Diese Schwierigkeit, den visuell-sensorischen Thalamus im Detail zu untersuchen, hat das Verständnis über die Funktionsweise der visuellen Sinnesverarbeitung in der Vergangenheit stark beeinträchtigt. Christa-Müller Axt ist Doktorandin und beschäftigt sich in der Abteilung von Neurowissenschaftlerin Prof. Katharina von Kriegstein an der TU Dresden mit dem visuell-sensorischen Thalamus. Durch Zufall entdeckte die Doktorandin in Neuroimaging-Daten Strukturen, die den beiden visuell-sensorischen Thalamus-Teilen ähnelten. Die Neuroimaging-Daten waren einzigartig, da sie eine äußerst hohe räumliche Auflösung aufwiesen und mit einem speziellen Magnetresonanztomographen (MRT) am MPI-CBS in Leipzig aufgenommen wurden, wo von Kriegsteins Gruppe neurowissenschaftliche Studien zu Legasthenie durchführte. Christa Müller-Axt verfolgte diese Entdeckung in einer Reihe weiterer neuartiger Experimente, bei denen sie in-vivo-(am lebenden Objekt gewonnene) und post-mortem-(am toten Objekt gewonnene) MRT-Daten mit hoher räumlicher Auflösung sowie post-mortem Histologie (Wissenschaft von den Geweben des menschlichen Körpers) analysierte, und war sich bald sicher, die beiden Teile des visuell-sensorischen Thalamus entdeckt zu haben.
Die Ergebnisse zeigen, dass die zwei Teile des visuell-sensorischen Thalamus durch unterschiedliche Mengen an weißer Hirnsubstanz (Myelin) gekennzeichnet sind.
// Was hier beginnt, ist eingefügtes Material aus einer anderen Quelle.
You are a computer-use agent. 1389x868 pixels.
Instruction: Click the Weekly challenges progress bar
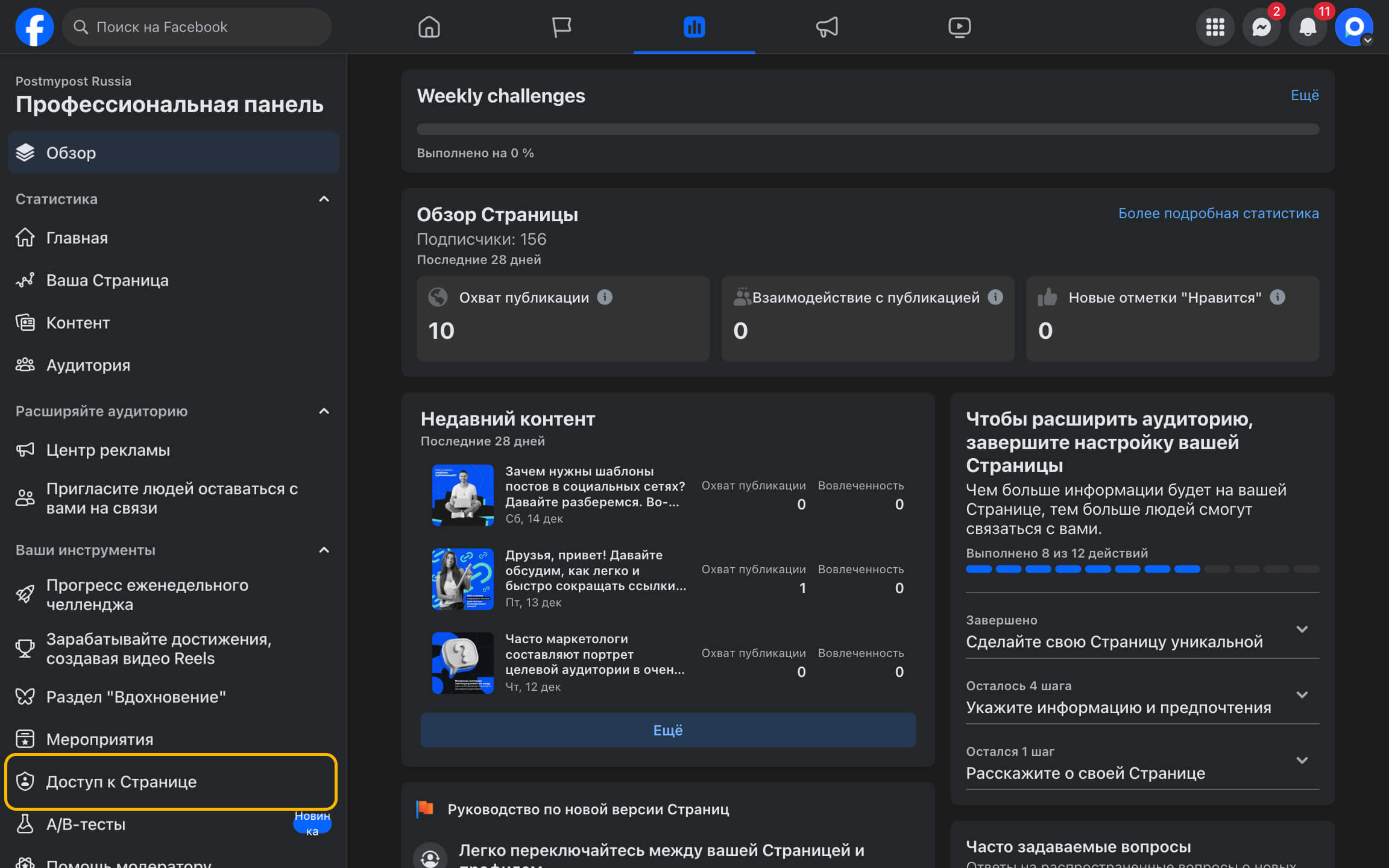(x=867, y=130)
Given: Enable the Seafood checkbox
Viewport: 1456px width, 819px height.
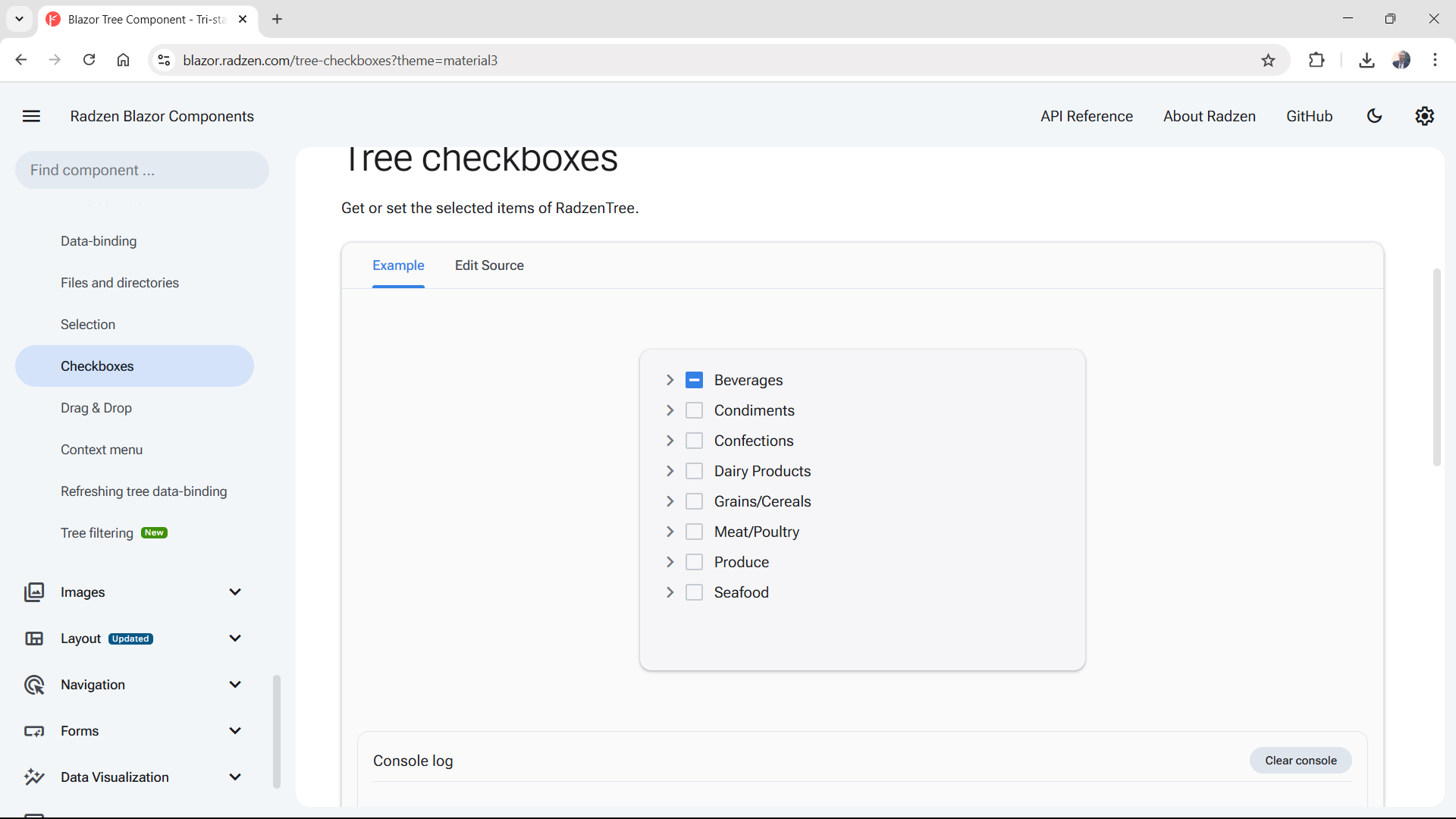Looking at the screenshot, I should point(694,592).
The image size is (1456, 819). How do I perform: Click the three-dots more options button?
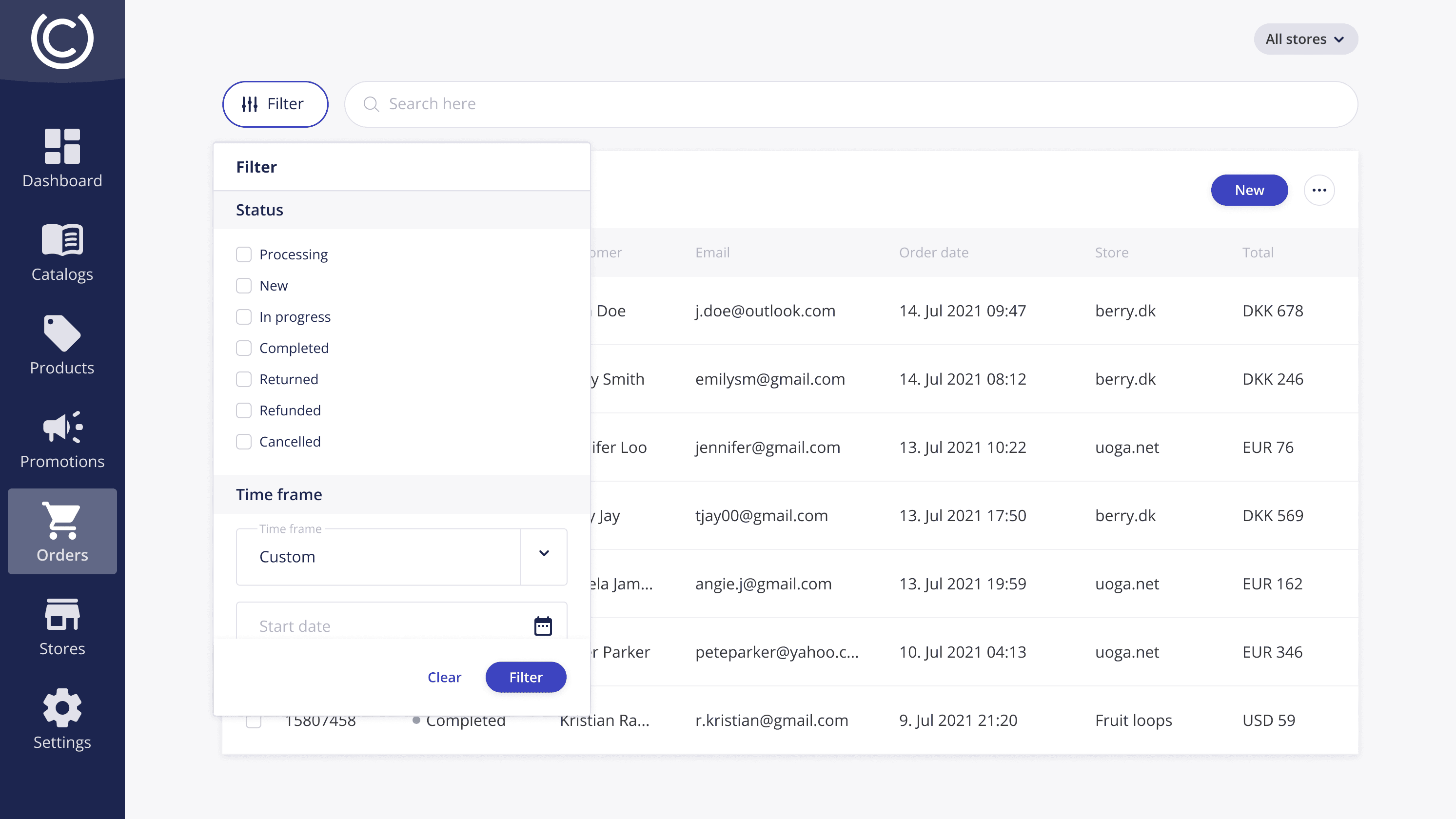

Diese Information lässt sich in den neuartigen MRT-Daten erkennen und kann somit zur detaillierten Untersuchung des visuell-sensorischen Thalamus beim lebenden Menschen verwendet werden.
"Die Erkenntnis, dass wir die Teile des visuell-sensorischen Thalamus bei lebenden Menschen darstellen können, ist fantastisch. In naher Zukunft kann man damit die visuell-sensorische Verarbeitung sowohl bei gesunden, als auch bei kranken Menschen untersuchen", sagt Erstautorin Christa Müller-Axt und erklärt: "Post-mortem Studien bei Legasthenie haben gezeigt, dass es speziell in einem der beiden Teile des visuell-sensorischen Thalamus strukturelle Veränderungen gibt. Jedoch gibt es nur sehr wenige dieser post-mortem Untersuchungen, weswegen es schwierig zu sagen ist, ob alle Legastheniker diese Art von Veränderungen im visuell-sensorischen Thalamus aufweisen. Außerdem können post-mortem Daten nichts über die funktionellen Auswirkungen dieser Veränderungen und ihren spezifischen Beitrag zu den Entwicklungssymptomen der Legasthenie aussagen. Daher erwarten wir, dass unser neuartiger in-vivo Ansatz die Forschung über die Rolle des visuell-sensorischen Thalamus bei Legasthenie erheblich erleichtern und vorantreiben wird."